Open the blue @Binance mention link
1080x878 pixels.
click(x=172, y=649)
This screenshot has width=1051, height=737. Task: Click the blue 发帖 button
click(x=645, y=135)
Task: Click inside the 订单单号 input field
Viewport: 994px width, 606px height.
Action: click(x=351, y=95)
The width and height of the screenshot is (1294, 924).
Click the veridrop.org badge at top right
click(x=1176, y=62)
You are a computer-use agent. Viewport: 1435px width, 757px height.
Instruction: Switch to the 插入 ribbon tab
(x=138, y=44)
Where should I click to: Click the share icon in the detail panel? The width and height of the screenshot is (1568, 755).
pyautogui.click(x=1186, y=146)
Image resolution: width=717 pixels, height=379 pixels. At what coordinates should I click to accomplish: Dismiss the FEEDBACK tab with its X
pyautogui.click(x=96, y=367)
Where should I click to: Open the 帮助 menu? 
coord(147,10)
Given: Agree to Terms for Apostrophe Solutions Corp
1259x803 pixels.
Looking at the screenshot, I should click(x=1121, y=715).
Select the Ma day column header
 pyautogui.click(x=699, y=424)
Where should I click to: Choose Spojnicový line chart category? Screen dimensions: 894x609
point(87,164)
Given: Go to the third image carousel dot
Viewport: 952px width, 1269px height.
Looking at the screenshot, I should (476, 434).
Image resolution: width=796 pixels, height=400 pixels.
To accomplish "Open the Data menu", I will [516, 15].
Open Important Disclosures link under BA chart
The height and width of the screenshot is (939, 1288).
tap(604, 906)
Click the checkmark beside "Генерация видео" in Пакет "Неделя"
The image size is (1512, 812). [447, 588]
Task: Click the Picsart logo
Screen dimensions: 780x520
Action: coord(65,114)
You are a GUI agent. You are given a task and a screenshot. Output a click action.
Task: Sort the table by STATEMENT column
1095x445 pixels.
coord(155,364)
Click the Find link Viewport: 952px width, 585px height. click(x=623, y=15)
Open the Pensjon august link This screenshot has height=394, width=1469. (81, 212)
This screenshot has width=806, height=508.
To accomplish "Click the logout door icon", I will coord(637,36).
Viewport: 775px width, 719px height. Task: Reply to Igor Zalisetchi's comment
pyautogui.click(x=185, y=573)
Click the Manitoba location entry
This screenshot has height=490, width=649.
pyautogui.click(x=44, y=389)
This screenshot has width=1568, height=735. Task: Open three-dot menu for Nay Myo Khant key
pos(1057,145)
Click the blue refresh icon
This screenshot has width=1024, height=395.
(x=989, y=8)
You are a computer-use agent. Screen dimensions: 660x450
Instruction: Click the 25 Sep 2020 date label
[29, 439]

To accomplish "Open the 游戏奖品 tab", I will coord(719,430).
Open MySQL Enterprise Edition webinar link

......

§ **Task brief**
Give back the data above, repeating every record exactly.

§ **Solution to the problem**
Open the blue @Binance mention link
1080x878 pixels.
click(x=172, y=649)
This screenshot has width=1051, height=737. Task: Click the blue 发帖 button
click(x=645, y=135)
Task: Click inside the 订单单号 input field
Viewport: 994px width, 606px height.
Action: click(x=351, y=95)
The width and height of the screenshot is (1294, 924).
Click the veridrop.org badge at top right
click(x=1176, y=62)
You are a computer-use agent. Viewport: 1435px width, 757px height.
Instruction: Switch to the 插入 ribbon tab
(x=138, y=44)
Where should I click to: Click the share icon in the detail panel? The width and height of the screenshot is (1568, 755).
pyautogui.click(x=1186, y=146)
Image resolution: width=717 pixels, height=379 pixels. At what coordinates should I click to accomplish: Dismiss the FEEDBACK tab with its X
pyautogui.click(x=96, y=367)
Where should I click to: Open the 帮助 menu? 
coord(147,10)
Given: Agree to Terms for Apostrophe Solutions Corp
1259x803 pixels.
Looking at the screenshot, I should click(x=1121, y=715).
Select the Ma day column header
 pyautogui.click(x=699, y=424)
Where should I click to: Choose Spojnicový line chart category? Screen dimensions: 894x609
point(87,164)
Given: Go to the third image carousel dot
Viewport: 952px width, 1269px height.
Looking at the screenshot, I should (476, 434).
Image resolution: width=796 pixels, height=400 pixels.
To accomplish "Open the Data menu", I will [516, 15].
Open Important Disclosures link under BA chart
The height and width of the screenshot is (939, 1288).
tap(604, 906)
Click the checkmark beside "Генерация видео" in Пакет "Неделя"
The image size is (1512, 812). [447, 588]
Task: Click the Picsart logo
Screen dimensions: 780x520
Action: coord(65,114)
You are a GUI agent. You are given a task and a screenshot. Output a click action.
Task: Sort the table by STATEMENT column
1095x445 pixels.
coord(155,364)
Click the Find link Viewport: 952px width, 585px height. click(x=623, y=15)
Open the Pensjon august link This screenshot has height=394, width=1469. (81, 212)
This screenshot has width=806, height=508.
To accomplish "Click the logout door icon", I will coord(637,36).
Viewport: 775px width, 719px height. Task: Reply to Igor Zalisetchi's comment
pyautogui.click(x=185, y=573)
Click the Manitoba location entry
This screenshot has height=490, width=649.
pyautogui.click(x=44, y=389)
This screenshot has width=1568, height=735. Task: Open three-dot menu for Nay Myo Khant key
pos(1057,145)
Click the blue refresh icon
This screenshot has width=1024, height=395.
(x=989, y=8)
You are a computer-use agent. Screen dimensions: 660x450
Instruction: Click the 25 Sep 2020 date label
[29, 439]

To accomplish "Open the 游戏奖品 tab", I will coord(719,430).
Open MySQL Enterprise Edition webinar link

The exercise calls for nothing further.